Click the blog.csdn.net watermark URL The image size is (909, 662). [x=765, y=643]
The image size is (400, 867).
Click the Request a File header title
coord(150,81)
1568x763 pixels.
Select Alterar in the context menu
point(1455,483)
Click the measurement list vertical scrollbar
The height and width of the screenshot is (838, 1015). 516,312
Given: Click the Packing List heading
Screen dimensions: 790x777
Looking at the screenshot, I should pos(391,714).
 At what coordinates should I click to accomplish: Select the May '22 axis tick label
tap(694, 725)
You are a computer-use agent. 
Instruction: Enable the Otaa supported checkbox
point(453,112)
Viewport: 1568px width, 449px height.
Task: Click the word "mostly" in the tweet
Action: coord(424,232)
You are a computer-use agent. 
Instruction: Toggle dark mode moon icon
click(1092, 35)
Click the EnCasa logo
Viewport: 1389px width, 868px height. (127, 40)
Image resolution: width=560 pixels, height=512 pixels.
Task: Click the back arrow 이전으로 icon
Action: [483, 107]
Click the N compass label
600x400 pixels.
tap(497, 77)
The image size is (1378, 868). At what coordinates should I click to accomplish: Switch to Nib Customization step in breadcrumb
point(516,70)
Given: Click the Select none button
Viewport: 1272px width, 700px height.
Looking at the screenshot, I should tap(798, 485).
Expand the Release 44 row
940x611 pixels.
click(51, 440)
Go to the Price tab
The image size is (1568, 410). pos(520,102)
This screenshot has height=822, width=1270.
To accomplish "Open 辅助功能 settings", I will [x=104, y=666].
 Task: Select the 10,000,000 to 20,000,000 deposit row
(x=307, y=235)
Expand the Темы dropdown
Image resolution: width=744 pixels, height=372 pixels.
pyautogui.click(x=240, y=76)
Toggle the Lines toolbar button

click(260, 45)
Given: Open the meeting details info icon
*-*-*
◆ EXERCISE DESCRIPTION
Put the records, starting with the line that contains "Given: Click the Select none button" and ending with the line that contains "(x=307, y=235)" (both included), into a JSON list of strings with one string per line. Leave out blank lines.

◆ RESULT OF THE EXERCISE
[
  "Given: Click the Select none button",
  "Viewport: 1272px width, 700px height.",
  "Looking at the screenshot, I should tap(798, 485).",
  "Expand the Release 44 row",
  "940x611 pixels.",
  "click(51, 440)",
  "Go to the Price tab",
  "The image size is (1568, 410). pos(520,102)",
  "This screenshot has height=822, width=1270.",
  "To accomplish \"Open 辅助功能 settings\", I will [x=104, y=666].",
  " Task: Select the 10,000,000 to 20,000,000 deposit row",
  "(x=307, y=235)"
]